黄海 : 外部環境がガラッと変わった時には、今までの自分たちの経験と勘が通じなくなります。何を根拠に数字を組み立て、どう動くか、当時現場では悩んでいましたね。
沼田 : 当時、店舗運営をリードする際に一番苦労したのが、不定期で頻度の高い変化への対応です。出店地域の自治体や業界団体のガイドラインも、世の中の状況により頻繁に変わり、それが店舗の売上にも大きく影響しました。
TOUCH POINT BIを導入したきっかけや決め手を教えてください。
野瀬 : 雑誌の特集で異業種から飲食業に移って来られた社長のインタビューがありました。その中にEBILABさんの特集があって、脱属人経営、そしてもう一つが人が心を込めてやる仕事と、そうじゃない仕事を見極めて、進化していくという2つのポイントがありました。そういった御社の特集を見ていく中で、こんなサービス、こんな取り組みがあるんだなととても面白くて、一気読みしたのを覚えています。それがEBILABさんのTOUCH POINT BIサービスに触れた最初のきっかけです。
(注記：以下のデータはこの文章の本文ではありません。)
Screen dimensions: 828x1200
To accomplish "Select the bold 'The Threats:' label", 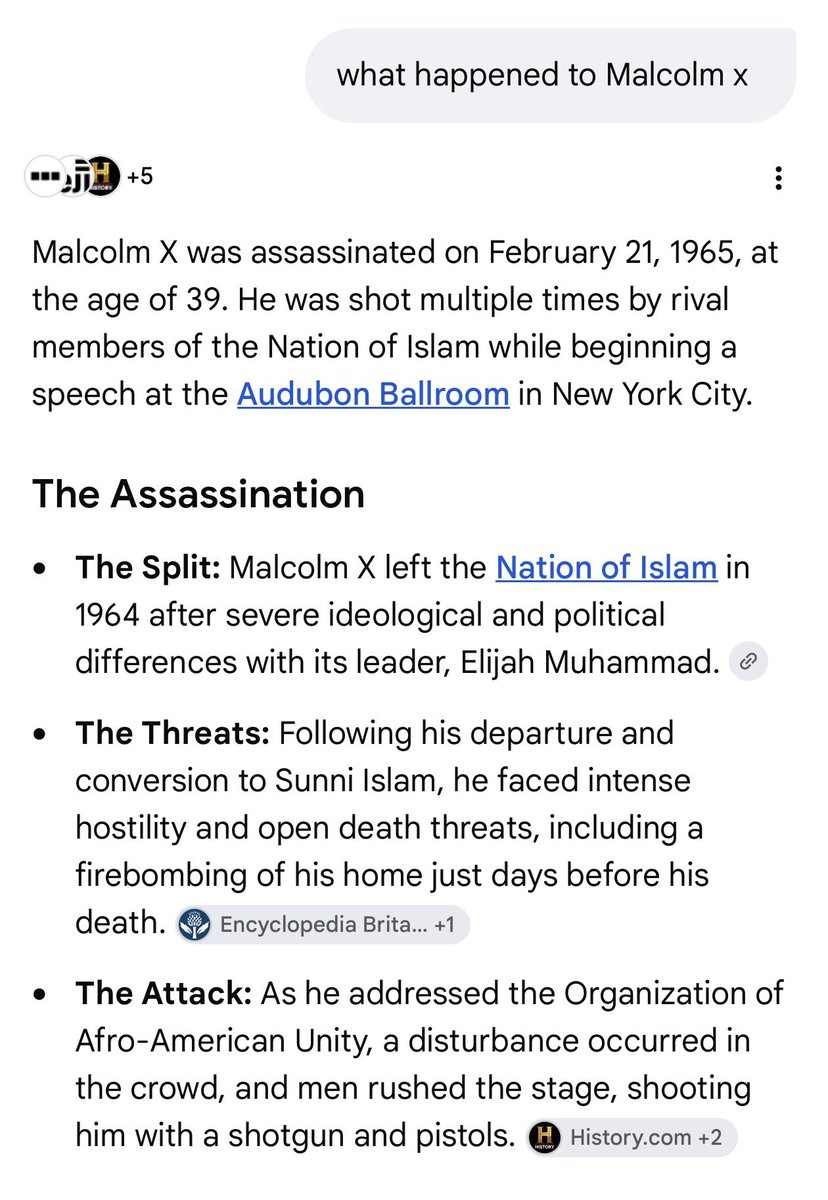I will (x=172, y=734).
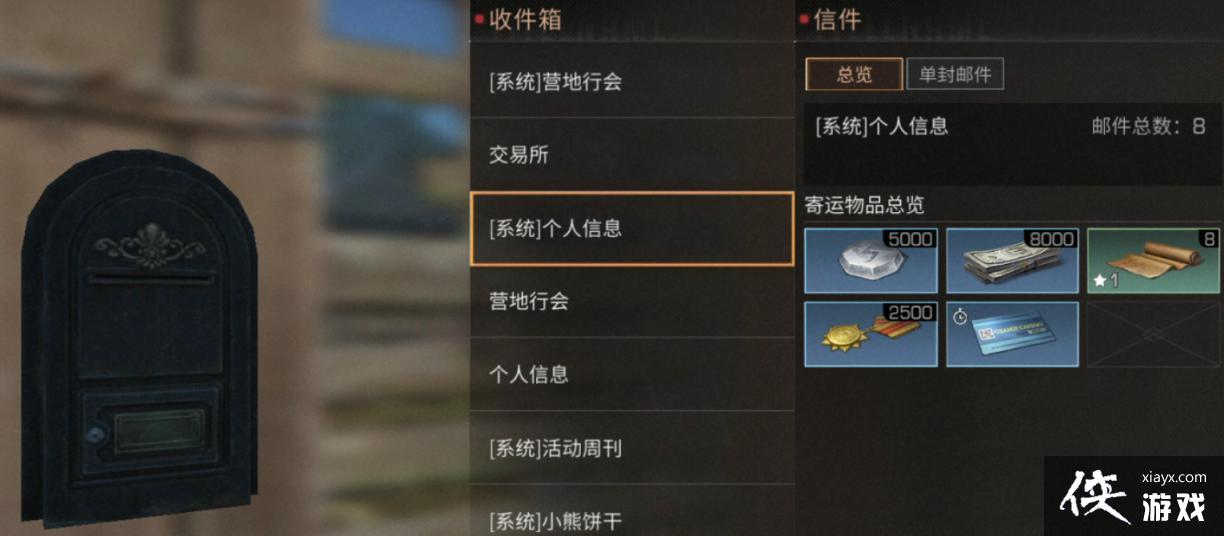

当時、我々キリンシティもコロナ禍に直面し足元の実務と向き合っていた時期でしたので、すぐにEBILABさんにコンタクトをとることはありませんでした。しかし、お客様のキリンシティに対する認識を確認させていただきつつ、皆で経営理念を起点に、いかに私たちの社会における存在意義(パーパス)を体現していくか、皆で目指すところを改めてはっきりと描けた時点で、特定の課題を解決する手段として、EBILABさんのBIは活用できるのではないかと考えました。
ホームページのお問い合わせ先からコンタクトを取らせていただいたのが2020年の12月ぐらい。もちろん比較検討したかったので、AIを活用した需要予測などのサービスを提供されている企業さんの情報も調べましたが、確認程度でした。理由は、EBILABさんは、BIというサービスを開発されただけでなく、ゑびや大食堂さんで実際に活用され自ら改革を進められた実績がある。サービス内容といったソフト面だけでなく、実際にゑびや大食堂さんで社員の心を動かして改革を行い、成果までつなげられたそのプロセスからも我々は学ばせていただけることがあるのではないか、と考えたからです。従って、EBILABさんから詳しいお話を伺いつつ、キリンシティにとってEBILABさんと取り組ませていただくことが、最善の選択肢ではないかと考えるに至りました。